[Opening TASK DATA section]

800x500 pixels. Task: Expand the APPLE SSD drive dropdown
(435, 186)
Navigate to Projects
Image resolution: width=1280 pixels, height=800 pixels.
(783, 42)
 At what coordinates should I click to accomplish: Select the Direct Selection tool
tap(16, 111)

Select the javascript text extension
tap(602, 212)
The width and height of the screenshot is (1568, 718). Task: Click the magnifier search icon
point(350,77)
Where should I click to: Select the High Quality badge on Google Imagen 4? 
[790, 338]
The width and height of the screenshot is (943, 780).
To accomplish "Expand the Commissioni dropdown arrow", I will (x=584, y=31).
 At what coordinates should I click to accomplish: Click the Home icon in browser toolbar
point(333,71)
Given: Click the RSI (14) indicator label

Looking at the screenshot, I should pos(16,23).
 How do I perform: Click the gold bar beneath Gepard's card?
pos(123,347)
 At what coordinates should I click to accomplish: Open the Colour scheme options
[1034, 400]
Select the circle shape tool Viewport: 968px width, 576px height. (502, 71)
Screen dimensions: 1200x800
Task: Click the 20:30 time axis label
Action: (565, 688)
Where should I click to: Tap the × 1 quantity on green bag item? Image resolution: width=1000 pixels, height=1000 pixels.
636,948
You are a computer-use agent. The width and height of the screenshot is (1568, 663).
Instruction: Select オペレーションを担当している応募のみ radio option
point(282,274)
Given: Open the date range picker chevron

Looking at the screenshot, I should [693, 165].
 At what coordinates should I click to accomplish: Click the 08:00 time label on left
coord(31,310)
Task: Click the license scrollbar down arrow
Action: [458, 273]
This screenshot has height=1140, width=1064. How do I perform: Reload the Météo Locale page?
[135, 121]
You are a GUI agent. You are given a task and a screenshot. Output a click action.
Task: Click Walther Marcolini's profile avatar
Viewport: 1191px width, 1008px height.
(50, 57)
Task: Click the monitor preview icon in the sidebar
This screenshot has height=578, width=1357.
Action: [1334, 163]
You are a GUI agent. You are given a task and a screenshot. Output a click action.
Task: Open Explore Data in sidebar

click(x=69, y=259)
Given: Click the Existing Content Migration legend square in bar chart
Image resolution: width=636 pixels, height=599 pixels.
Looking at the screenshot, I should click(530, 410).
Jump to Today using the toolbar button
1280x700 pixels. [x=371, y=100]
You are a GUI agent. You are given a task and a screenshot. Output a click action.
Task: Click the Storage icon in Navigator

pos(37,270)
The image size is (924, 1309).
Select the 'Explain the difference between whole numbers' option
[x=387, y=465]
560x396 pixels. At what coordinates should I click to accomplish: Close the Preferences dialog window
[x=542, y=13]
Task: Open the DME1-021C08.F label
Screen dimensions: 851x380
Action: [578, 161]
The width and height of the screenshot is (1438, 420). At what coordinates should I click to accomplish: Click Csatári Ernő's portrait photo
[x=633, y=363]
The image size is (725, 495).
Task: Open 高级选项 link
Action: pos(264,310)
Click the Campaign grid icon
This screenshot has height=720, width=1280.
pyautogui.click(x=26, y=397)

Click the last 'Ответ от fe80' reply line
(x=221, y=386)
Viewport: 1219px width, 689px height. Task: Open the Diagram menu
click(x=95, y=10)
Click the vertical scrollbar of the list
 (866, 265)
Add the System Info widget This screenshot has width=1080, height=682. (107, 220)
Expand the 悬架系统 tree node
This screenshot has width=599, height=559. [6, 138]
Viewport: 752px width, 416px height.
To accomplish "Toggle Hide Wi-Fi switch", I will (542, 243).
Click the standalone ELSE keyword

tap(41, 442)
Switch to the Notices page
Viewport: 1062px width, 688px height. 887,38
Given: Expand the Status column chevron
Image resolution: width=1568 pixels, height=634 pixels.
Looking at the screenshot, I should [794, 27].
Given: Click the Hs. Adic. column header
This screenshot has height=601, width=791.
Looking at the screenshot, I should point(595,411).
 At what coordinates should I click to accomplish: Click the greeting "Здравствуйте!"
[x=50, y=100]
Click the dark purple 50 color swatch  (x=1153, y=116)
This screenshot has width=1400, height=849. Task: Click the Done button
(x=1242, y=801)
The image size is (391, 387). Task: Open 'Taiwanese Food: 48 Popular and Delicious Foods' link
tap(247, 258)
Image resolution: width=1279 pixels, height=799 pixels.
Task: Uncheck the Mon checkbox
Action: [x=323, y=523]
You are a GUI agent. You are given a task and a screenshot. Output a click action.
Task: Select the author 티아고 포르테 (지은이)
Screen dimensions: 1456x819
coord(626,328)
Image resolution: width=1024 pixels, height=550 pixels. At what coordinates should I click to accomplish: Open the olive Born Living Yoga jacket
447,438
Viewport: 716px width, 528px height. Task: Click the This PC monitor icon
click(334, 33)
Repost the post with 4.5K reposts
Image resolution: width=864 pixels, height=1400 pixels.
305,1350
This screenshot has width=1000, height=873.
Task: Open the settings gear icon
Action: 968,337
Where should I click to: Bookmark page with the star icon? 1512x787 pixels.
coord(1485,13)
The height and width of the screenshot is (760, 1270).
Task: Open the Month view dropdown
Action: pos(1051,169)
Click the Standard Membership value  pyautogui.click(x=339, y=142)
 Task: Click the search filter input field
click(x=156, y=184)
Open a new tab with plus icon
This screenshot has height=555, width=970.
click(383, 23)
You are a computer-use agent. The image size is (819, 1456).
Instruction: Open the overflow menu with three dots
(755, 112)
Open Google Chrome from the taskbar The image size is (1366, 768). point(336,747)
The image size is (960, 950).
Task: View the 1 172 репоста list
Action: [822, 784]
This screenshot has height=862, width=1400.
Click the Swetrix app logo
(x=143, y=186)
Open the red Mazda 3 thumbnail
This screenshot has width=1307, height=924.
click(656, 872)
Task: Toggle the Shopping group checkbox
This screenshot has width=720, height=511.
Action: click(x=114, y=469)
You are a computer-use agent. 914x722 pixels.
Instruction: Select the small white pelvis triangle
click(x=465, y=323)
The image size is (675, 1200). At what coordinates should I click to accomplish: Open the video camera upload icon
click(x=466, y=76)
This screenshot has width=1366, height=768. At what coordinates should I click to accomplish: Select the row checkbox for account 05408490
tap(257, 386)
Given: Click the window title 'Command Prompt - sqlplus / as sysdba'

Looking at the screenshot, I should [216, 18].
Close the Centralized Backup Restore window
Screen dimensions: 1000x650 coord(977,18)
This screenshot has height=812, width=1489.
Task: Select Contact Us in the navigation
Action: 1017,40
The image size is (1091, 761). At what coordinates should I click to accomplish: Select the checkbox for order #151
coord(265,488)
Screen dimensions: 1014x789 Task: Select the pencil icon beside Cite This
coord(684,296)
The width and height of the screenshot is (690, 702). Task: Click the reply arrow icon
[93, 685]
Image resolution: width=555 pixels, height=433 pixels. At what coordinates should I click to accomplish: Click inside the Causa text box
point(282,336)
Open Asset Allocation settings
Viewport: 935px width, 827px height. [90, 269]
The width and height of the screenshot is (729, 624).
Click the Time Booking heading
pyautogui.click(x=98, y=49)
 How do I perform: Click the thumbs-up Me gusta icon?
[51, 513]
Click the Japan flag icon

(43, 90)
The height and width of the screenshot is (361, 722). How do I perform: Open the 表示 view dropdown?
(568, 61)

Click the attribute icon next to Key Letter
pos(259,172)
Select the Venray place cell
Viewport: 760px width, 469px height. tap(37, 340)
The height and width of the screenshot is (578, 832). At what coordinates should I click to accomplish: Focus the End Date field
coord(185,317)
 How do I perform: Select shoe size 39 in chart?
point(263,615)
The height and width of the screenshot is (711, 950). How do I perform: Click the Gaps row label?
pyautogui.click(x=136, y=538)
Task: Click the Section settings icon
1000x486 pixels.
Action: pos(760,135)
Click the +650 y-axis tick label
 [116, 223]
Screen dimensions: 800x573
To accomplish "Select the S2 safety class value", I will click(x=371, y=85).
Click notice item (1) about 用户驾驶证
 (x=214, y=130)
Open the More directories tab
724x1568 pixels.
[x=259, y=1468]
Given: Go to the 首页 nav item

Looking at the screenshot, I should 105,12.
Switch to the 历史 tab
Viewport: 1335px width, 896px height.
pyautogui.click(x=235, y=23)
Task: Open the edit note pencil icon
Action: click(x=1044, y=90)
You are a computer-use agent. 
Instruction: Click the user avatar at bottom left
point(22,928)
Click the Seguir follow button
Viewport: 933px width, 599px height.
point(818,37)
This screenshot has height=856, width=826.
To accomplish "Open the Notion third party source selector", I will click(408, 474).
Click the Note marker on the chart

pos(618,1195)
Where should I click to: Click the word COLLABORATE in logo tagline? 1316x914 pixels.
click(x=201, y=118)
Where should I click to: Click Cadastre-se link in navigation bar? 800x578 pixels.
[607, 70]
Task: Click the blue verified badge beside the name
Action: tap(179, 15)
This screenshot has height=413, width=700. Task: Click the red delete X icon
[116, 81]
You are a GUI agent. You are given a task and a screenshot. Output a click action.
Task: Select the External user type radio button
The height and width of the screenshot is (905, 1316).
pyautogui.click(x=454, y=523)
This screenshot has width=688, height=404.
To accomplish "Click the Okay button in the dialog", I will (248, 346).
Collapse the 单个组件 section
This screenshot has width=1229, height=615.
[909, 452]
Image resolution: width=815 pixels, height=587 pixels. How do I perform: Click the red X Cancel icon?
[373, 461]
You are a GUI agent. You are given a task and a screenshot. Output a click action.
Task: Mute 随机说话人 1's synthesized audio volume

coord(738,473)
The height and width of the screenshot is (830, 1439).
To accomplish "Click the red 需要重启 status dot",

[Closing TASK DATA section]

• **ACTIVITY**
Answer with one number, namely the count of lines in the entries that include the word "value".

• **ANSWER SPACE**
2